DevOps Engineer2017 - 2017MAV Technology
Technologies: BareMetal, Node.js, HAProxy, Consul, Datadog, MySQL, MongoDB, Ceph
- Centralized in an HAProxy cluster all incoming requests which didn’t have a proper entry point for the infrastructure (i.e., DNS pointed to lots of different entry points)—thus avoiding single points of failure.
- Fixed multiple bugs in Node.js servers, among them a critical one which forced us to restart production containers from time to time because of a progressive decay of performance.
- Solved multiple bugs in Objective-C servers by creating a system for debugging multiple servers in real-time, attaching multiple GDBs to multiple processes distributed amongst nodes and capturing eventual stack traces—allowing us to quickly fix bugs that would only occur in the production environment.

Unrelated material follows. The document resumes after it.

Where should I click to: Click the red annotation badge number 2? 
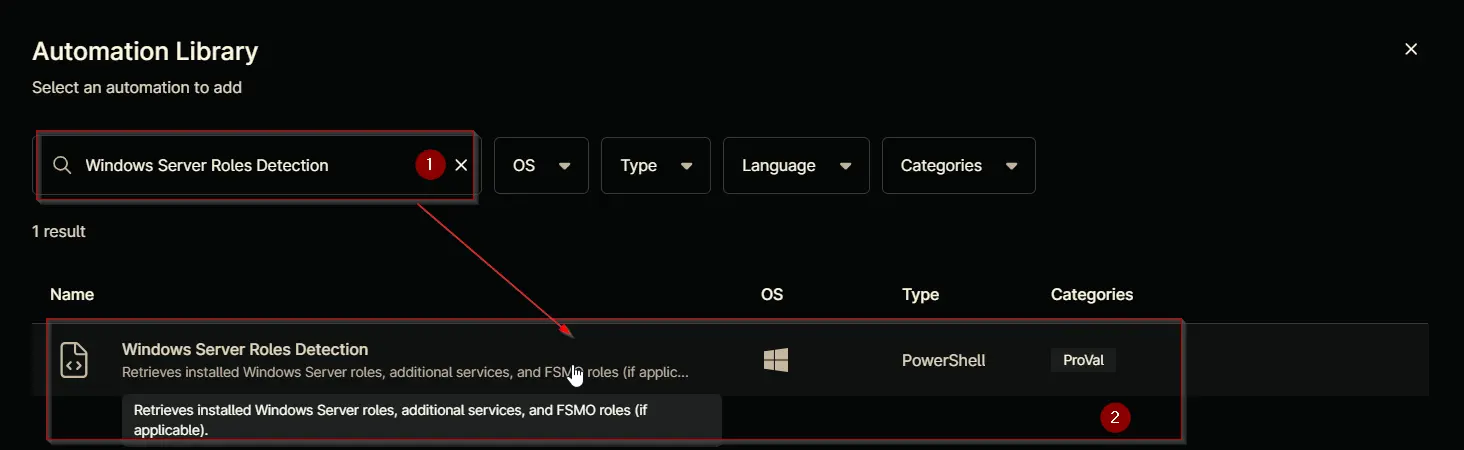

- Developed a Node.js server which would hold thousands of connections open as a fronting proxy for a legacy server which wasn’t able to receive too many simultaneous connections.
- Stopped an ongoing brute-force password attack, which I was able to detect because of an expressive increase in the number of failed authentications in DataDog. I was able to stop the attack by blocking the attacker’s IP addresses in HAProxy.

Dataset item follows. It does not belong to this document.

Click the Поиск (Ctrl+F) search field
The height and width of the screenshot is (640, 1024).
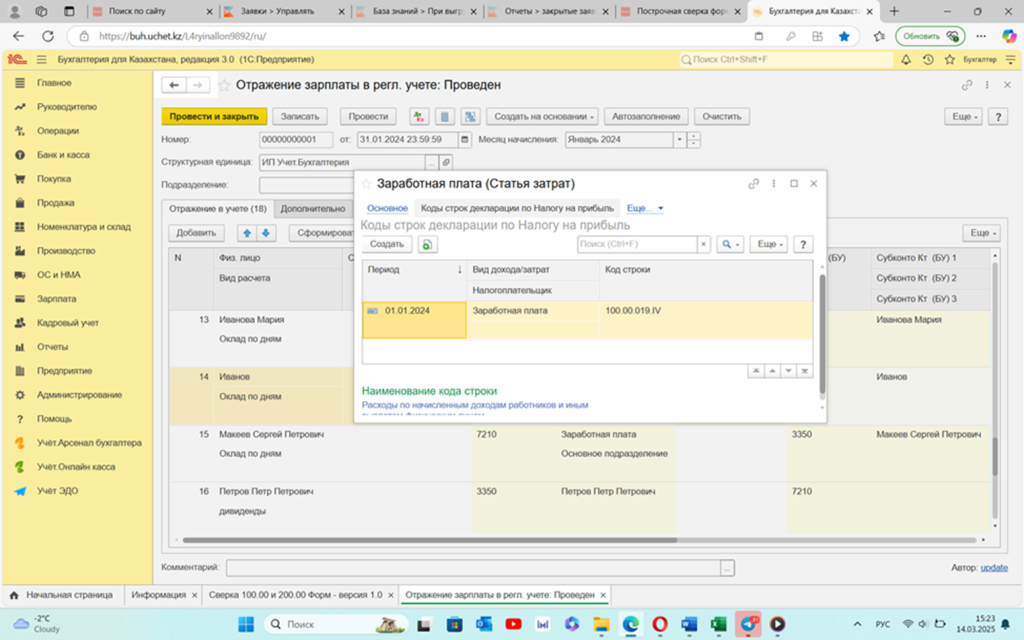[636, 244]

- Resolved a serious problem which would cause Ceph to crash. We traced the problem to a bug that was tied to the specific version of the software we were using.
Software Engineering Intern2015 - 2016Synopsys, Inc.
Technologies: Verilog, C++, Python, TCL, D3.js, EDA
- Developed a tool in Python for automatically generating C++ code which would bind hardware transactors written in C++ to TCL.
- Built a tool for extracting statistics from a hardware-emulating platform and generating D3.js charts.
- Fixed a major C++ bug caused by a racing condition between GTK and a hardware transactor.
- Worked for a month at Synopsys' headquarters in Mountain View where I learned a lot about electronic design automation.
Junior Back-end Engineer2012 - 2014MAV Technology
Technologies: C++, Lua, MongoDB, MySQL, Java, GWT, CakePHP, Bootstrap
- Developed a substantial part of a back-end of a corporate email service; it was written in C++ with language bindings to Lua. I utilized MongoDB for storing the email metadata, GridFS for storing their bodies, and MySQL for storing relational user data. Worked with REST interfaces in a monolithic architecture.
- Built-up part of their front end, written in Java and Google Web Toolkit.
- Constructed IMAP and POP3 proxies which would route new users coming from other email service providers to their old servers, while capturing their password and transparently migrating their accounts to our servers.
- Developed HTTP and SMTP servers from scratch with C++.
- Supported the development of the company’s ERP system; built with CakePHP and Bootstrap.